◆ Task directions ◆
Begin at the line with "Click the 'Under Armour' brand name" and set down each line exactly until the listing ends. Images stay out.
-------------------------
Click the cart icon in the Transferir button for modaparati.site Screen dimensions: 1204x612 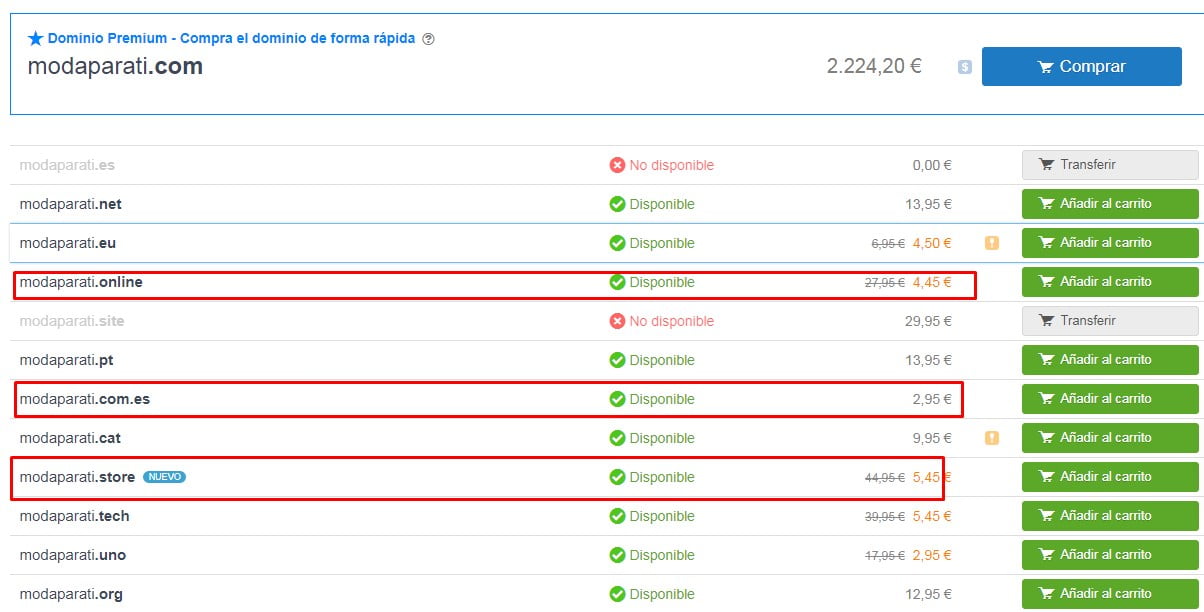(x=1048, y=320)
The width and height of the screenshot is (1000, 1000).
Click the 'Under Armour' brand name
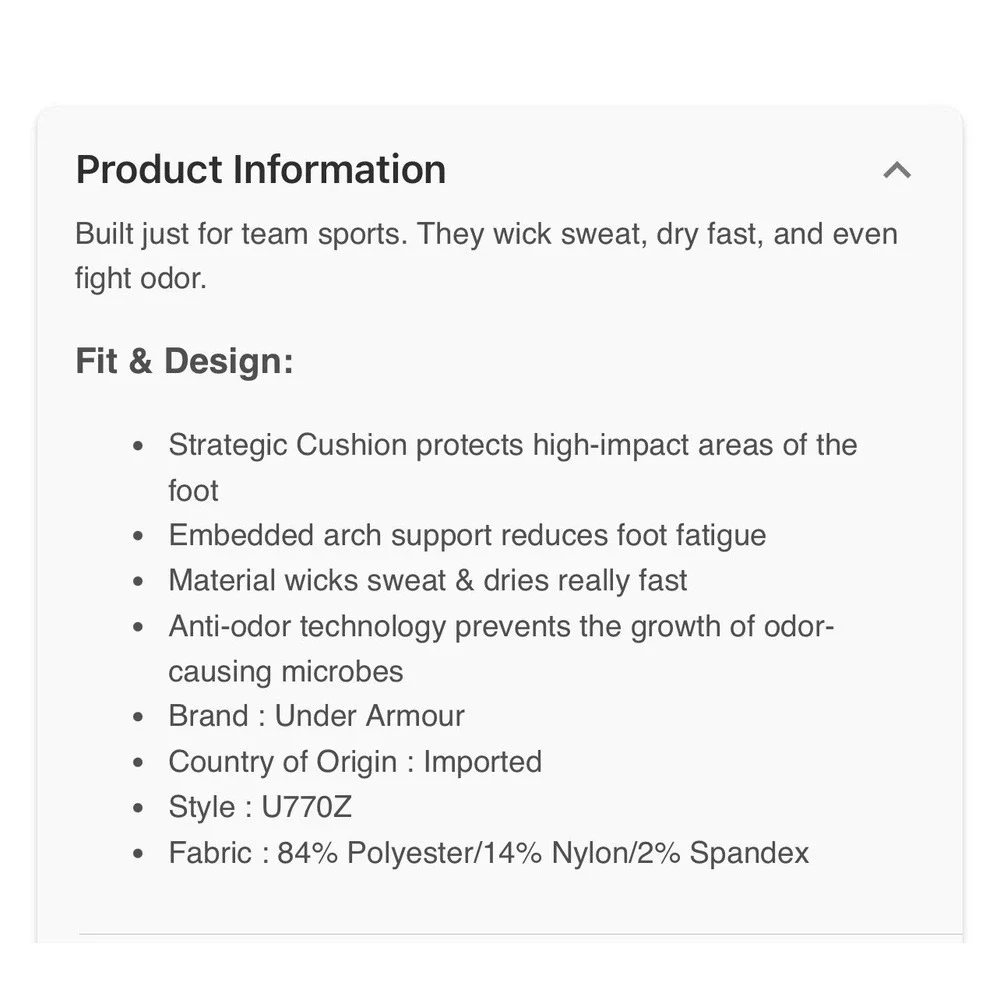coord(369,716)
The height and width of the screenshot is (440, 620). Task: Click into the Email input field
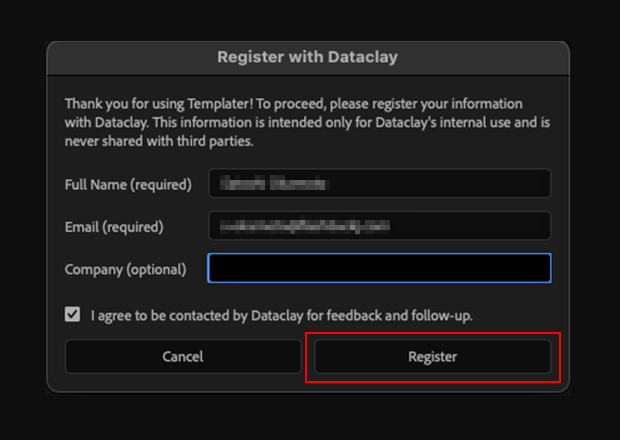pyautogui.click(x=379, y=226)
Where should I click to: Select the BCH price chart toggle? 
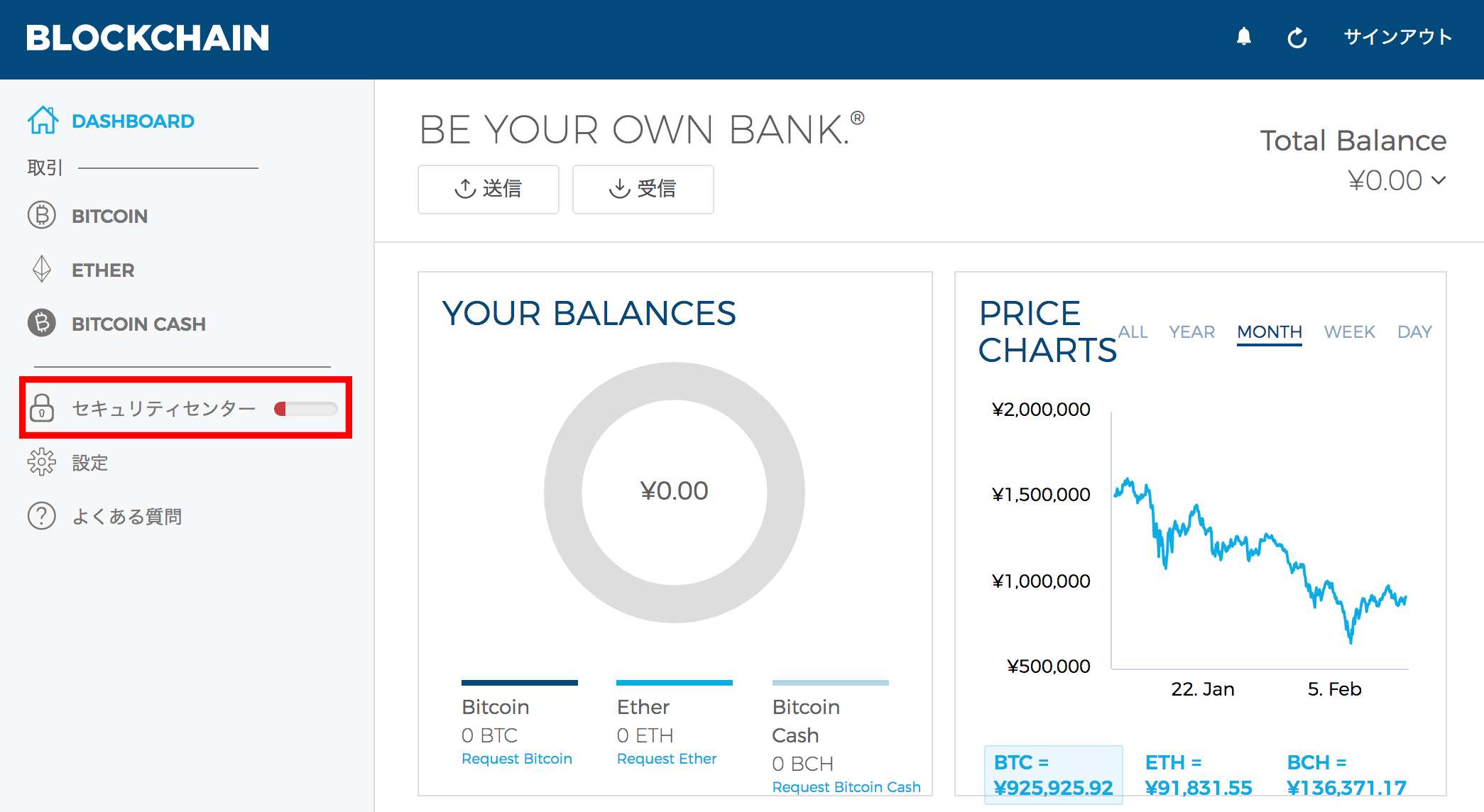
-------------------------
◆ Exercise answer ◆
Click the 'Under Armour' brand name
coord(369,716)
The height and width of the screenshot is (440, 620). Task: Click into the Email input field
pyautogui.click(x=379, y=226)
Where should I click to: Select the BCH price chart toggle? 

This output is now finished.